**Problem:** Scan the entries for lines with the word "will", then copy those lines.

Stored records
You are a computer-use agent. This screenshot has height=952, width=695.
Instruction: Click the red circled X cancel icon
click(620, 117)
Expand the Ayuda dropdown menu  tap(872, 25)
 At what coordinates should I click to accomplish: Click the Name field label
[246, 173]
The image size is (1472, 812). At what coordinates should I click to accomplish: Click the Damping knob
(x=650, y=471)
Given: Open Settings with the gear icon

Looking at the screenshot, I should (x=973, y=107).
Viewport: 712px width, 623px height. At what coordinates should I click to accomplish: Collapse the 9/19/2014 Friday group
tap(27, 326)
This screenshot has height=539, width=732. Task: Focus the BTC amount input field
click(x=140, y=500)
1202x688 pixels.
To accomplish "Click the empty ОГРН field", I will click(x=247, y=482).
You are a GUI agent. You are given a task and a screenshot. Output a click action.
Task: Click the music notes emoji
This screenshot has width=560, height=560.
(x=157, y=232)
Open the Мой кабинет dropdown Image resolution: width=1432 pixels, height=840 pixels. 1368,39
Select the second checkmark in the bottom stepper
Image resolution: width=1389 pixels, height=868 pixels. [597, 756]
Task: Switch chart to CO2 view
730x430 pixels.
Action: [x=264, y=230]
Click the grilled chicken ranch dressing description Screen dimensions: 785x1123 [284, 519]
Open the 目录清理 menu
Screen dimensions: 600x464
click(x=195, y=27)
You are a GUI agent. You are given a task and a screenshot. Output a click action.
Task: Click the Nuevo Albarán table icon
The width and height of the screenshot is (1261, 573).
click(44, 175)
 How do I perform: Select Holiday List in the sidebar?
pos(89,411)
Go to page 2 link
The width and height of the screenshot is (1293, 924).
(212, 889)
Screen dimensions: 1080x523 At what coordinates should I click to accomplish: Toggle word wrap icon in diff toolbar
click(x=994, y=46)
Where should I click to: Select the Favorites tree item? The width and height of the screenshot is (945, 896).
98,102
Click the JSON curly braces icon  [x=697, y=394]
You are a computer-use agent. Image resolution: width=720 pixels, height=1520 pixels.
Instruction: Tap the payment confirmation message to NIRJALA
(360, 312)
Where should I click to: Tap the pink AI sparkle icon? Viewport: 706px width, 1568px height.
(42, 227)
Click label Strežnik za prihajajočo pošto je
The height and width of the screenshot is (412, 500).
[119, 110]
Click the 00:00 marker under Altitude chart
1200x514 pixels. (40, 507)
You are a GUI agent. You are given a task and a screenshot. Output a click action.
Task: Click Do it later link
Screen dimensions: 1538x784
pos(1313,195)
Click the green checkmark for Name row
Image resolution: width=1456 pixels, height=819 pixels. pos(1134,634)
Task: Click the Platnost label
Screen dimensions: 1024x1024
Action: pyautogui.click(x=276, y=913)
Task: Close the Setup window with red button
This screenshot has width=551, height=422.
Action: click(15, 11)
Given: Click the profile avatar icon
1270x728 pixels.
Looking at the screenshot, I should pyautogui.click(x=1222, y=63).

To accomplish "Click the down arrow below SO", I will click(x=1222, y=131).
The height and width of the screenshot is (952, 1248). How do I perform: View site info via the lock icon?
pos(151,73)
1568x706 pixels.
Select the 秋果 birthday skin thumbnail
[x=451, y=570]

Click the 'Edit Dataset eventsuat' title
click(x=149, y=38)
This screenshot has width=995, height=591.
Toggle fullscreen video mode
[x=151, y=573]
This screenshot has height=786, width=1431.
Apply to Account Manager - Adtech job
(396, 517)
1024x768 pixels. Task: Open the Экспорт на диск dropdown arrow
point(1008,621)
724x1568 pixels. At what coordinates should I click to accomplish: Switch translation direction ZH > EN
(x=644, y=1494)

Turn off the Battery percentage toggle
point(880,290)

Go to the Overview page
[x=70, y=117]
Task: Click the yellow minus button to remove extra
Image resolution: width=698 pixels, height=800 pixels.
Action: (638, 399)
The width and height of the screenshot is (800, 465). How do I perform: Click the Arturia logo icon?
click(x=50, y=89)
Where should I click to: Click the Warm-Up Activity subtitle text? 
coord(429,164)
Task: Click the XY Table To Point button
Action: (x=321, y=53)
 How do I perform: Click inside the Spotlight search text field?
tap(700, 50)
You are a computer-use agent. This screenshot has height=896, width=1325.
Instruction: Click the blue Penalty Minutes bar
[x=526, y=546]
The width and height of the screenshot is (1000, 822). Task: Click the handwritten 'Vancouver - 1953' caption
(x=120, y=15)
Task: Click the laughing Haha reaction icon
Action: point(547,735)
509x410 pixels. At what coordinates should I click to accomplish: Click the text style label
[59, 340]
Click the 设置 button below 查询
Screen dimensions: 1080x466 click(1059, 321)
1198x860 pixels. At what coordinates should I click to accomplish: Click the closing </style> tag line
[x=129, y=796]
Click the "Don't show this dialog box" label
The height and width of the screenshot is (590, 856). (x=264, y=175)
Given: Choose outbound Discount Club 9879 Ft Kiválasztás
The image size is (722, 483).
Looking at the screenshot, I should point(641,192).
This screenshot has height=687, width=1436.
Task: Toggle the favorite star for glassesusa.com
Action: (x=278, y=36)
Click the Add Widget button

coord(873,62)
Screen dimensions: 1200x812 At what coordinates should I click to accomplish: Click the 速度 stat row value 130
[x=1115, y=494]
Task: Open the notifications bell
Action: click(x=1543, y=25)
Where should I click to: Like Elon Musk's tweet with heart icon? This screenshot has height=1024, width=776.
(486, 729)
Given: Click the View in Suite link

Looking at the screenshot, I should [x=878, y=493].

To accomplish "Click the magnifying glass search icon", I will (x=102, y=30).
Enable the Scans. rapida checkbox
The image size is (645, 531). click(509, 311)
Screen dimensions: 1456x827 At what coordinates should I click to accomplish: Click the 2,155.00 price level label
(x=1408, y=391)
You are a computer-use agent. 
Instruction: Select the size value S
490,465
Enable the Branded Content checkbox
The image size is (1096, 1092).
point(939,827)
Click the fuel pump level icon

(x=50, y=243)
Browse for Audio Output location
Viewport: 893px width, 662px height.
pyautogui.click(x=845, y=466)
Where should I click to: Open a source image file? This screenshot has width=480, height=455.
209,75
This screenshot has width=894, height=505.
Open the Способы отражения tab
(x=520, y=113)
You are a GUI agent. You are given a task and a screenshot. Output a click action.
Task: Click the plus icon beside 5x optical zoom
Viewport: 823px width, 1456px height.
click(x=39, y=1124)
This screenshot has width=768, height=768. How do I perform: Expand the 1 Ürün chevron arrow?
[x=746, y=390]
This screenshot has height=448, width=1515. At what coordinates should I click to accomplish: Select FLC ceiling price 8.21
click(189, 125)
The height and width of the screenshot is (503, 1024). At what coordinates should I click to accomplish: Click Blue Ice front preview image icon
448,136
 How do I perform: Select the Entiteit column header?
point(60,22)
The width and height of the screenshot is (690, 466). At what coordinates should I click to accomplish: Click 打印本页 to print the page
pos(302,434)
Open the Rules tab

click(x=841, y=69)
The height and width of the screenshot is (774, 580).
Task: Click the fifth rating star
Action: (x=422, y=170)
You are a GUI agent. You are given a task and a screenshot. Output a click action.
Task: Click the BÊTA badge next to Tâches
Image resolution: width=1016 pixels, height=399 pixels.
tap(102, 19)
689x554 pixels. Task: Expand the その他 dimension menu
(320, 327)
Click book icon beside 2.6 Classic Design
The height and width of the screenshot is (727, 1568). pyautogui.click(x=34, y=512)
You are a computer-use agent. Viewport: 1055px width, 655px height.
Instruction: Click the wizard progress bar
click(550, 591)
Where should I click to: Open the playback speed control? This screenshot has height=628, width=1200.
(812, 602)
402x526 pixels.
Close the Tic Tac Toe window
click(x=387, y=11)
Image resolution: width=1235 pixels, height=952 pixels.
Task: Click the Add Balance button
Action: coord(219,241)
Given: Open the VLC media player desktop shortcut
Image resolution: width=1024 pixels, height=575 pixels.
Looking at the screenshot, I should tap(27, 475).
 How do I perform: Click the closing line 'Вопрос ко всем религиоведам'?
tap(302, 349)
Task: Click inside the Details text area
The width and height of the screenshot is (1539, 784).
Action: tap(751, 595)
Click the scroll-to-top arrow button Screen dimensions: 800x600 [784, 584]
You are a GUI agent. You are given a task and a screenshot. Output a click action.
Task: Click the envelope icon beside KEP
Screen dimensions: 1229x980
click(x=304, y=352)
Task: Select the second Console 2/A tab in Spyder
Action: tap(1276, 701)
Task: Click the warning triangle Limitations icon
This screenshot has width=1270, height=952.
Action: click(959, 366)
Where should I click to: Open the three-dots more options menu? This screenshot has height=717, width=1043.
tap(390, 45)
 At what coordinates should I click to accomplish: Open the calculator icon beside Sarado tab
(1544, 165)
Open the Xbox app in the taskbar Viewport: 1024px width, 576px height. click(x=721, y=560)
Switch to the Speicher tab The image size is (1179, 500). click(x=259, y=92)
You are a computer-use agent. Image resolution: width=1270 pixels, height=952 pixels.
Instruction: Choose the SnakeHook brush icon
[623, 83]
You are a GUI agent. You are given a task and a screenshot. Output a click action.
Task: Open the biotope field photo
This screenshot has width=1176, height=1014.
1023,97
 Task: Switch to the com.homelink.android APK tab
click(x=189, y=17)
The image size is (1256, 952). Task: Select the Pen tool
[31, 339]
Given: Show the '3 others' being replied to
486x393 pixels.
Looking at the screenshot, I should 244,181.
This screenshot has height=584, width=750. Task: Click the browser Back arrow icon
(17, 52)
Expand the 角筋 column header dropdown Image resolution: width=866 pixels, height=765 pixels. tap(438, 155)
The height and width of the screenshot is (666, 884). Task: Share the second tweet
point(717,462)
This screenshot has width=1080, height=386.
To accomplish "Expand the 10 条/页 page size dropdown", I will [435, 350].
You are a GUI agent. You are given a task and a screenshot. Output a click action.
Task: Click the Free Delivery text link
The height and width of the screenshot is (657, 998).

**Output for this task:**
To accomplish "Click the empty ОГРН field", I will click(x=247, y=482).
To accomplish "Click the down arrow below SO", I will click(x=1222, y=131).
To accomplish "Click the magnifying glass search icon", I will (x=102, y=30).
To accomplish "Expand the 10 条/页 page size dropdown", I will [435, 350].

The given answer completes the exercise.